* _Provided records_:
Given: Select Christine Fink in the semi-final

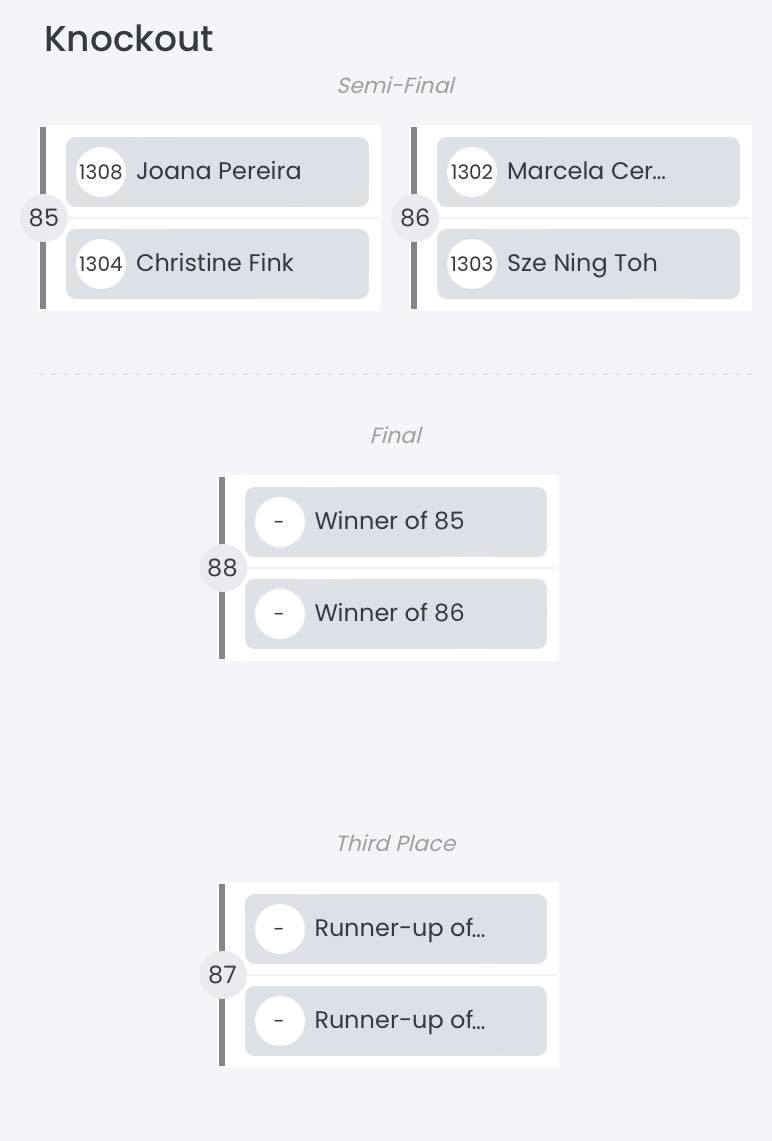Looking at the screenshot, I should pyautogui.click(x=215, y=264).
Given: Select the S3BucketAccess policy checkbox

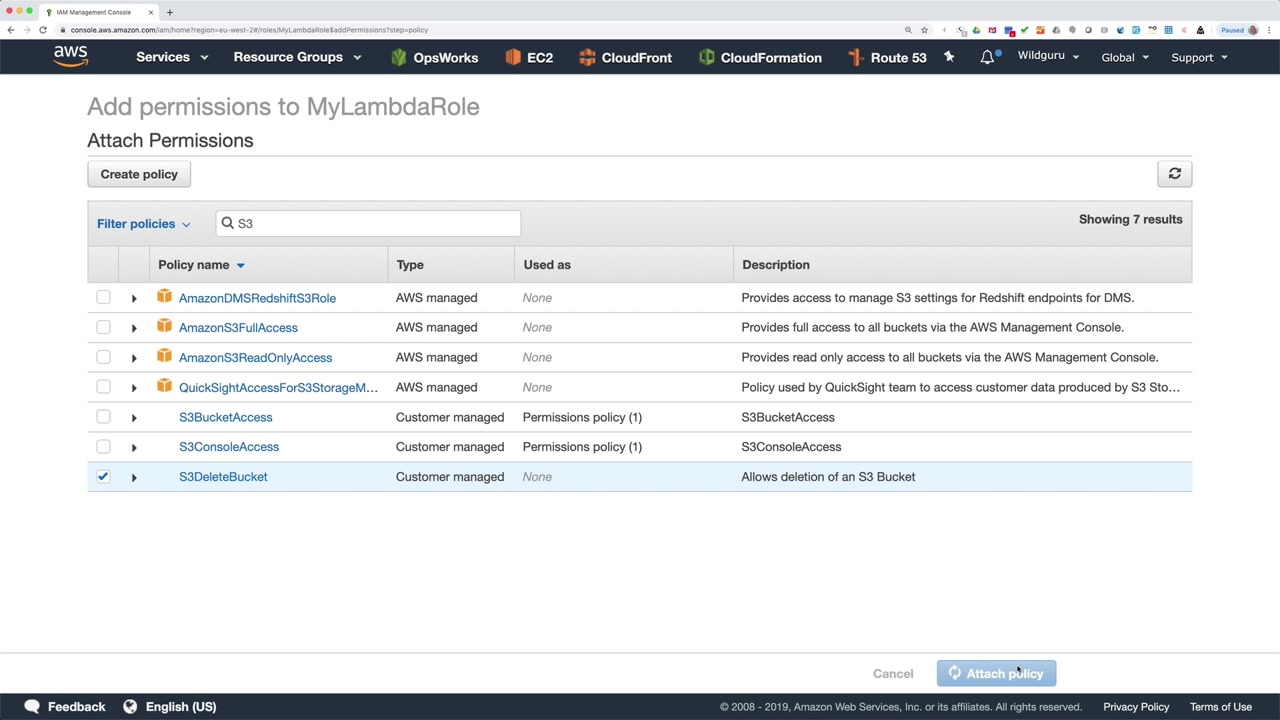Looking at the screenshot, I should pos(103,417).
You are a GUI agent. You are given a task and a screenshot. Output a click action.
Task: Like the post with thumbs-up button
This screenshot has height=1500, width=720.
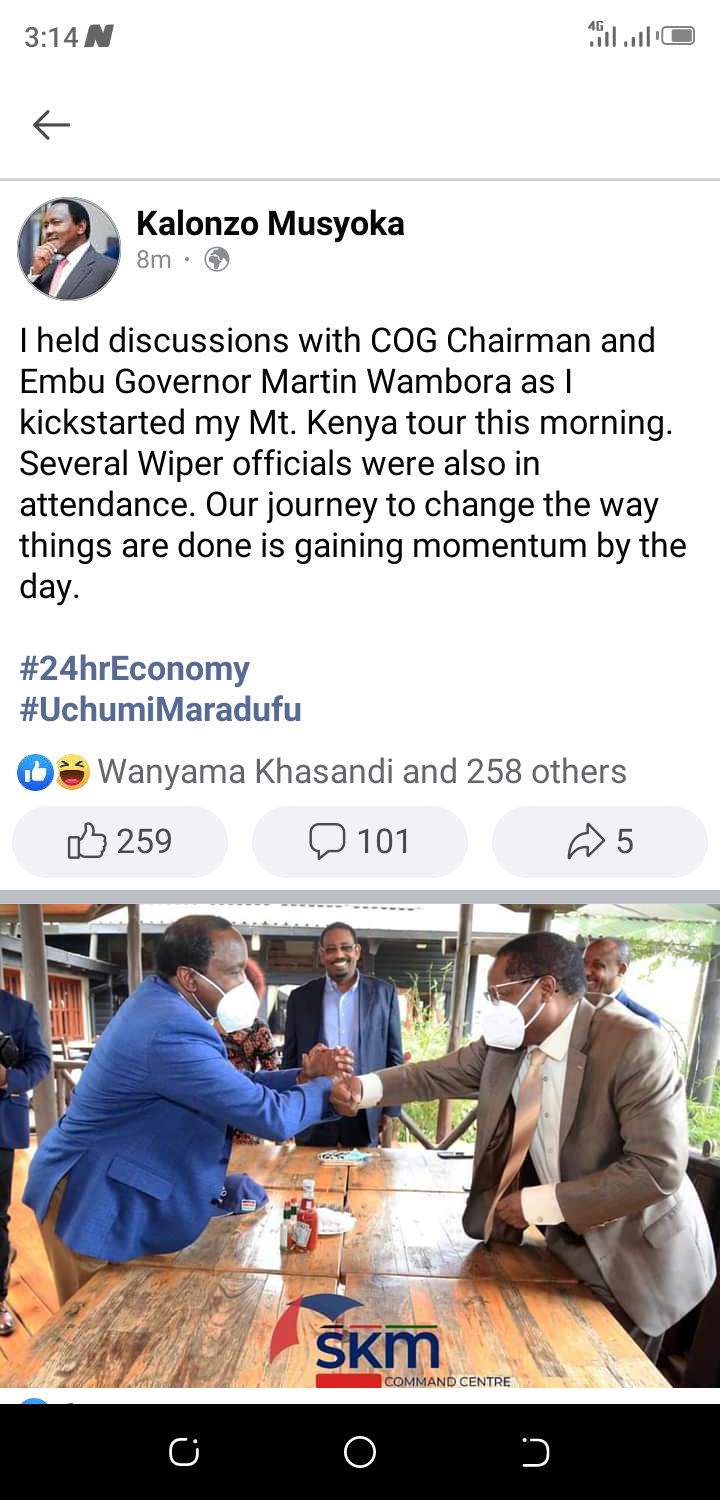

* _What is required_:
The answer is the full listing above, repeated exactly, with its pictures removed.

* _Response_:
Given: Select Christine Fink in the semi-final

Looking at the screenshot, I should pyautogui.click(x=215, y=264).
Given: Select the S3BucketAccess policy checkbox

Looking at the screenshot, I should pos(103,417).
You are a GUI agent. You are given a task and a screenshot. Output a click action.
Task: Like the post with thumbs-up button
This screenshot has height=1500, width=720.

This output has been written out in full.